I ordered three new swimsuits online from The Gap recently, thinking that of the three, I’d at least like one of them. They had a lot of options in the hipster/boyshorts category, which I prefer, given that we spend a lot of time at the lake in the summer, meaning that we’re boating, tubing, jumping off docks, pelting each other with Nerfs, etc.

So the suits arrived at my office today (this, in and of itself, was a misstep; I’d meant to have them shipped directly home) and I couldn’t wait to take them out and peek.

They were all cute, but the bottoms looked utterly huge in their little plastic shipping bags.

I showed them to everyone who sits near me at work.

And said things like, “Oh my gosh, can you believe how huge these look? These will be gigantic on me! Right?”

Bless their little hearts, everyone agreed. (Seriously, BLESS YOU ALL.)

Now, anyone who took sophomore English or studied Greek tragedies in college can pretty much see where this is going, right?

I brought the suits home, tried them on, and two out of the three bottoms, guess what?

They.
Fit.
Me.
Perfectly.

Oh, and the third one one was too small. Ha! If you’ll excuse me, I’ve got to go kill my dad* and sleep with my mom now.** Peace out! Hey, what’s up, hubris? Long time no see!

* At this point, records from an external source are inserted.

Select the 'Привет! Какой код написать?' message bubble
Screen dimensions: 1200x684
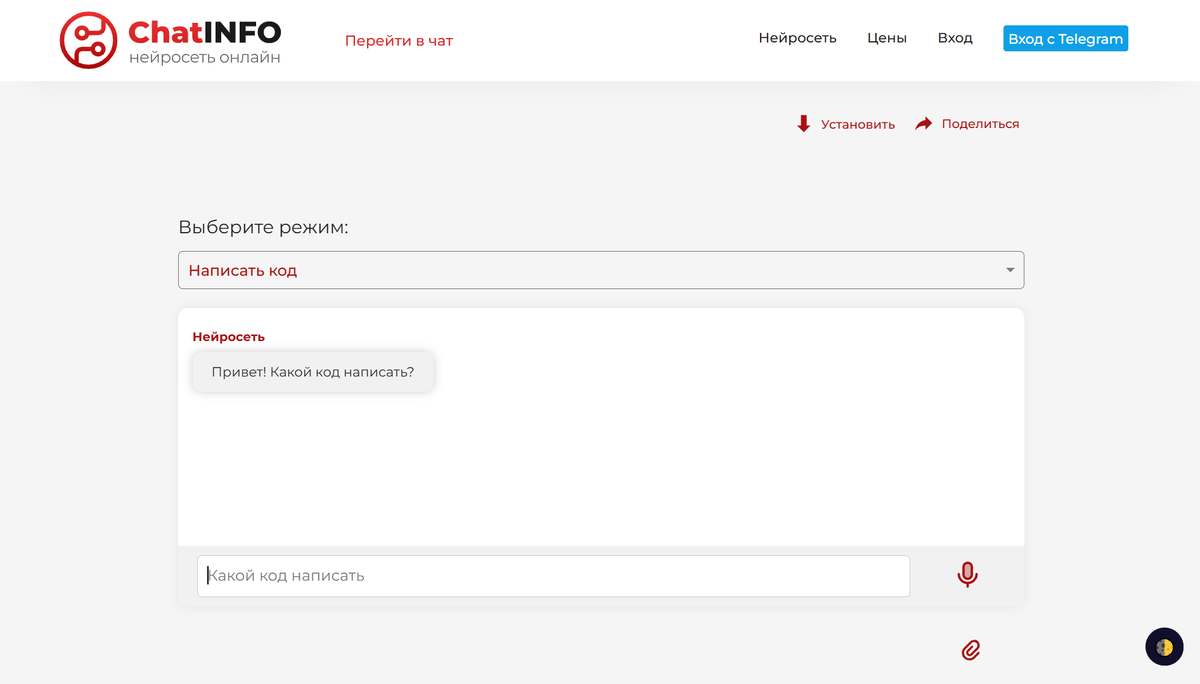[312, 372]
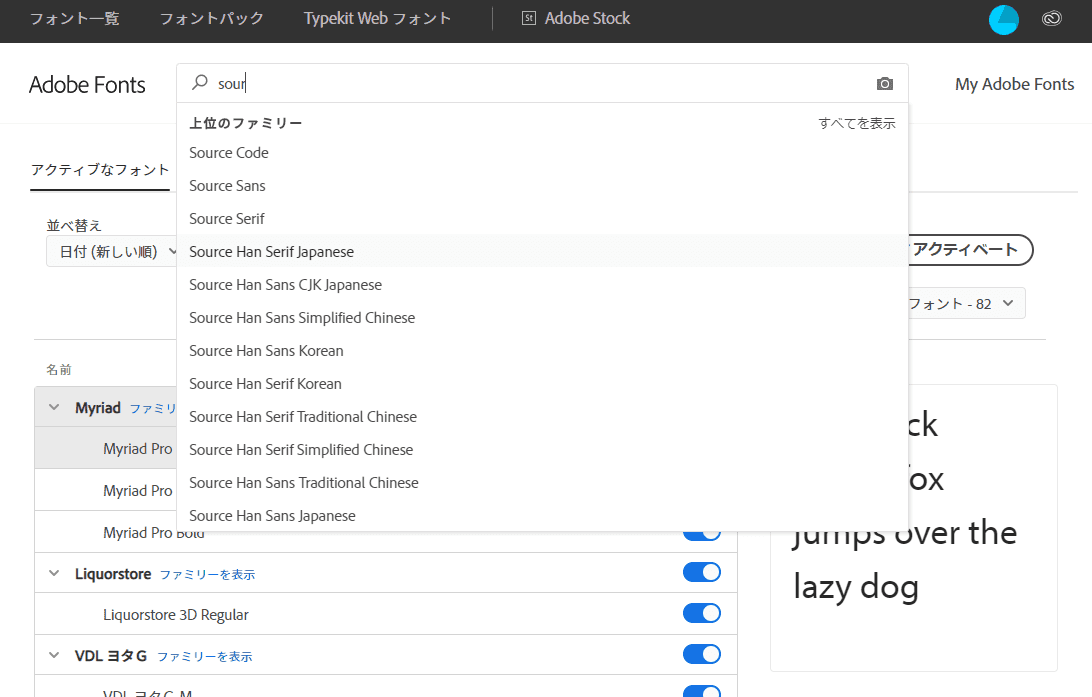Screen dimensions: 1092x697
Task: Click すべてを表示 in search suggestions
Action: click(856, 124)
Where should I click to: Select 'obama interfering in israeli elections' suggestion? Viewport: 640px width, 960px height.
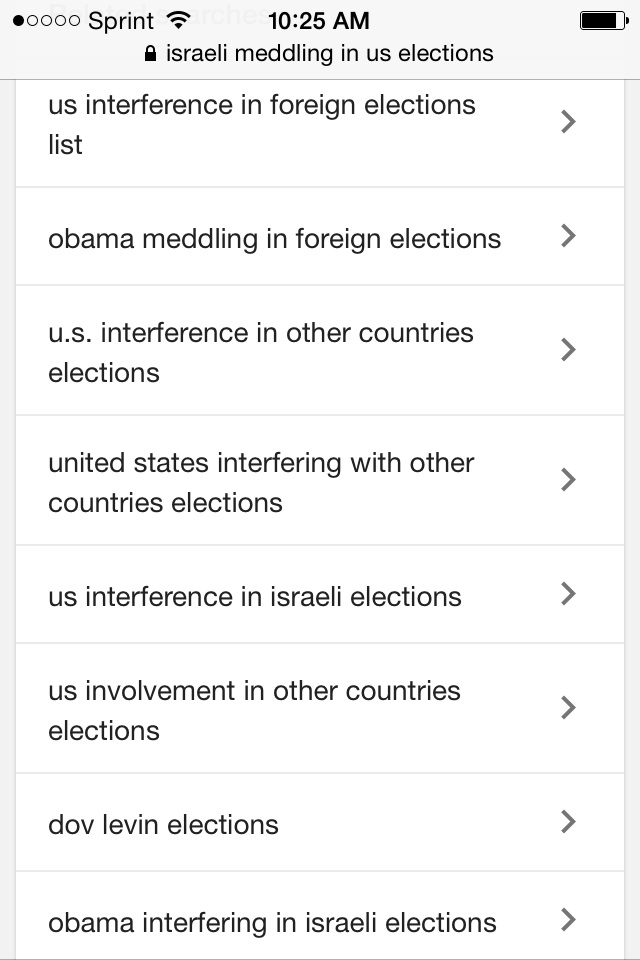tap(320, 916)
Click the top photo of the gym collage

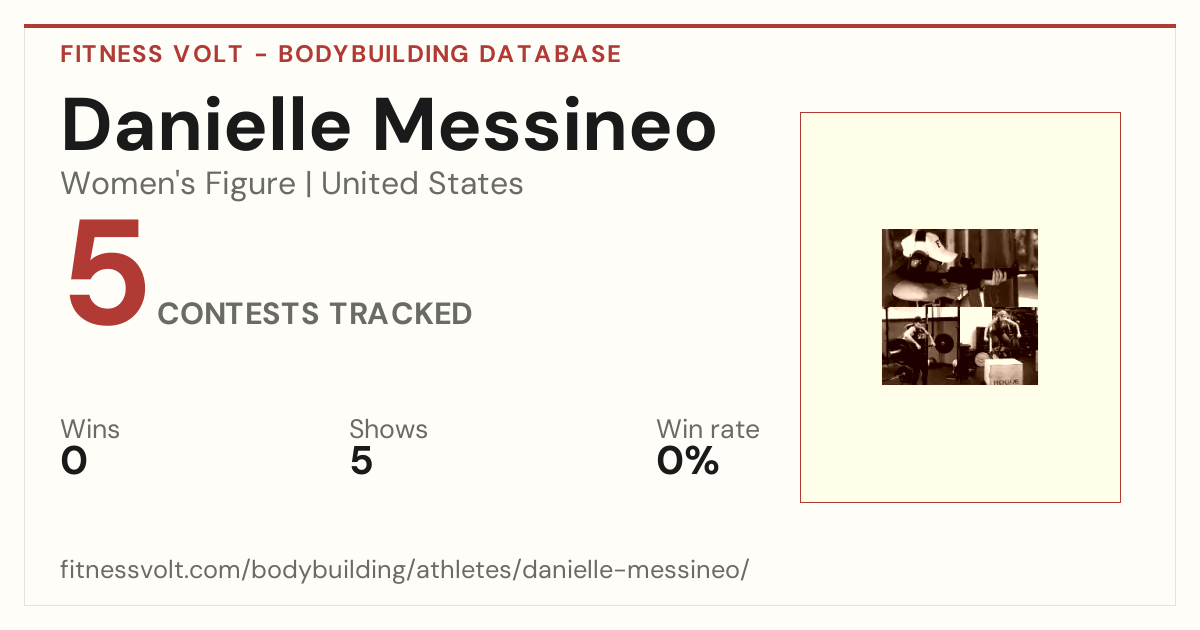pyautogui.click(x=960, y=267)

(When I explained all of this to Scott, he tried to point out that the suits were shipped completely flat — but that in reality, bodies are curved so it was a skewed perspective, which was meant to make me feel better, but the whole time he was talking all I heard was, “Your bottom is round! Your bottom is round like the earth!” and it didn’t help at all.)

There is a bright side to all this, though: I really love, and am keeping, two of the suits. And I’m going to light the one that’s too small on fire and then throw it off the balcony.

*Dad: I’m not actually going to kill you! I’m referring to Oedipus!
**Mom: I’m still referring to Oedipus! I’m not going to sleep with you! (But I bet we could make a killing selling a videotape of it, if we ever did. I’m just saying.)